▶ [Work task]: Take each line below that has "computer" and copy it.

▶ [Stored items]:
☆ ☆ ☆ ☆

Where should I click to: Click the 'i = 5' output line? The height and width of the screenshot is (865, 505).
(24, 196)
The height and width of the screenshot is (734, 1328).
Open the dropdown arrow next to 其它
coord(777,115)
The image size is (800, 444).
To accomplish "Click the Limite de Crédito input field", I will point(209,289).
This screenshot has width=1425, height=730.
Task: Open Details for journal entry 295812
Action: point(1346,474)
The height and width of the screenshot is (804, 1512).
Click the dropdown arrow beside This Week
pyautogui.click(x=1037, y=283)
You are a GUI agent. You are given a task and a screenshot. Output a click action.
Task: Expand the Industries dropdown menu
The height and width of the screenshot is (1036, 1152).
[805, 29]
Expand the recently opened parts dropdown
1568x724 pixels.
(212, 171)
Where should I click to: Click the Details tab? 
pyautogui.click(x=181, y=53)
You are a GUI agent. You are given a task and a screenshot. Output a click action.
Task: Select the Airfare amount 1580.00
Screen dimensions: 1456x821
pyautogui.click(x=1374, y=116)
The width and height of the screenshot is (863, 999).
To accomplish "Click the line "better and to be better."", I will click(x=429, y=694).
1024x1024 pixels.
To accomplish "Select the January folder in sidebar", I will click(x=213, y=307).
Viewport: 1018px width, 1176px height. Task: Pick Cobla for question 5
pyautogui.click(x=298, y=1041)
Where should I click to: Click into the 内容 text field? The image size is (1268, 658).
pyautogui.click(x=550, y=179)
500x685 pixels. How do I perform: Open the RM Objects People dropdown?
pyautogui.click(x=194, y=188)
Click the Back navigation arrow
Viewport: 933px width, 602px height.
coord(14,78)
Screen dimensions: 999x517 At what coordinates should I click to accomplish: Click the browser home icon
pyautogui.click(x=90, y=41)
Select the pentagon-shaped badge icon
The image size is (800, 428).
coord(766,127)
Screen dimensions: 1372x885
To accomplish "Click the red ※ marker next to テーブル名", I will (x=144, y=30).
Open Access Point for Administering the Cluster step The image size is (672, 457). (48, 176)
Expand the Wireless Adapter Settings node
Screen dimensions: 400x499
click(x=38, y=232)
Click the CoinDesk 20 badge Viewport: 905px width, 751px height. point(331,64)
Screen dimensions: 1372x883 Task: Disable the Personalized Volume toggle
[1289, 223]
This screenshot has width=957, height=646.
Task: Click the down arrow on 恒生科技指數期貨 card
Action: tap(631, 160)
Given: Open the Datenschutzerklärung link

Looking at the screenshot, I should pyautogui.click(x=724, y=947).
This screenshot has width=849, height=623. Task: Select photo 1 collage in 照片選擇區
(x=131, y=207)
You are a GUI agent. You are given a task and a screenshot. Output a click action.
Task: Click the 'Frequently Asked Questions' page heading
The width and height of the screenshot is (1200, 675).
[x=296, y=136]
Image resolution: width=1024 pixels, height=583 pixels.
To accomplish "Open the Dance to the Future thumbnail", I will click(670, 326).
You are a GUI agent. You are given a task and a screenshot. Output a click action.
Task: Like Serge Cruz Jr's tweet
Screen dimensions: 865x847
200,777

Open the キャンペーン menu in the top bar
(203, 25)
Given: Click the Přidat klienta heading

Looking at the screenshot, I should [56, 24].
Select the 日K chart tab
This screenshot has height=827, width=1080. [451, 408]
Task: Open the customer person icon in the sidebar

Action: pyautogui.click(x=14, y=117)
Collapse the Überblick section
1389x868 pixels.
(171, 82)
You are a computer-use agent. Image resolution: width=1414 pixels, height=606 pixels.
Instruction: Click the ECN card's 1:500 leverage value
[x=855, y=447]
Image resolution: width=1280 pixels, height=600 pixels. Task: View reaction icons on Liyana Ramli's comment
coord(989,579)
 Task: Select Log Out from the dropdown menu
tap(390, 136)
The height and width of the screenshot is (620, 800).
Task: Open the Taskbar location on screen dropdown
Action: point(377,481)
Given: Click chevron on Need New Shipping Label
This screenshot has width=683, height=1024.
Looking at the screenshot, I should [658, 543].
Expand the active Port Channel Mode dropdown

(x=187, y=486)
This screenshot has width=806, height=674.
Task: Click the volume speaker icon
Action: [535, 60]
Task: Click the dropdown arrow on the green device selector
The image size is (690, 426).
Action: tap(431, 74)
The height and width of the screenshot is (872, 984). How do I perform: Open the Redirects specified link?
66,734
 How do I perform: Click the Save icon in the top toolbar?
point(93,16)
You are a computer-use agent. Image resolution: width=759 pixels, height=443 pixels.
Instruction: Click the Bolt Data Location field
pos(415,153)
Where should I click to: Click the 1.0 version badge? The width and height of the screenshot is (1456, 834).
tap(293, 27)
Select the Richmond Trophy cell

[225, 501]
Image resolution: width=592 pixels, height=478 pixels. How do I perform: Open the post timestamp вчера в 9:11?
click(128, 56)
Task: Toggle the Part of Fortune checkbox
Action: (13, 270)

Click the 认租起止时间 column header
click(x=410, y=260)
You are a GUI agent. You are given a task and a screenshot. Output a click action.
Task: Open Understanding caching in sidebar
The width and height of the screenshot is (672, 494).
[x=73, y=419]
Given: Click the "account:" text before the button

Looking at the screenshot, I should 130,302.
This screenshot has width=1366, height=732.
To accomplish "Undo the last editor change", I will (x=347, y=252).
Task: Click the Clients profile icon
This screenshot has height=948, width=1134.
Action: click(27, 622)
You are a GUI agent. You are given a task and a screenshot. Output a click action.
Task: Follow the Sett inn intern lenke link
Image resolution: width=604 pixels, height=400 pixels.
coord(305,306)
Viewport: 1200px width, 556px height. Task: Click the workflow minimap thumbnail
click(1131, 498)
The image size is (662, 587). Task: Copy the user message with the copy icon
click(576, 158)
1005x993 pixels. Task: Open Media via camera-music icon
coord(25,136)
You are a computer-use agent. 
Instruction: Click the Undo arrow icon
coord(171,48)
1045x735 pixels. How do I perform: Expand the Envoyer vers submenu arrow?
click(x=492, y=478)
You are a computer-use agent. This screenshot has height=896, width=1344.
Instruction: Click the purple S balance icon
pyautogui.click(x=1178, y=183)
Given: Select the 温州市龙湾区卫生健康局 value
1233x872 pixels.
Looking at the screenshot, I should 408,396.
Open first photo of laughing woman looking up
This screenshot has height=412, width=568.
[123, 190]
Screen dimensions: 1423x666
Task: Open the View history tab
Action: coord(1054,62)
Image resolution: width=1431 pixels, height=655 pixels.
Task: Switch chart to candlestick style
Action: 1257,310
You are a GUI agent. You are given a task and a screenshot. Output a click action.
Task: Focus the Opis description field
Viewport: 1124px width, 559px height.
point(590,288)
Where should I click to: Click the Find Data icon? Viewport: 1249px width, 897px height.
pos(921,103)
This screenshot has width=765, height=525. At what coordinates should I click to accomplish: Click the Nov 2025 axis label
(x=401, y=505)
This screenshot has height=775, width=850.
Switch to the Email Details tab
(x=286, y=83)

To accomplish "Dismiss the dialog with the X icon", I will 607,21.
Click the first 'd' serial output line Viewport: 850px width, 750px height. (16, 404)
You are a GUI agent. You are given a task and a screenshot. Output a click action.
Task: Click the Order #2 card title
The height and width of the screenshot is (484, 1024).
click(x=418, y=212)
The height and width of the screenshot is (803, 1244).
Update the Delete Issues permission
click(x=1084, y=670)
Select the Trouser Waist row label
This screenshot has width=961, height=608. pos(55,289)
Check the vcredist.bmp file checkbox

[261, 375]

☆ ☆ ☆ ☆

▶ [Answer to this problem]:
You are a computer-use agent. Image resolution: width=1414 pixels, height=606 pixels.
You are a computer-use agent. Image resolution: width=759 pixels, height=443 pixels.
You are a computer-use agent. 
You are a computer-use agent. This screenshot has height=896, width=1344.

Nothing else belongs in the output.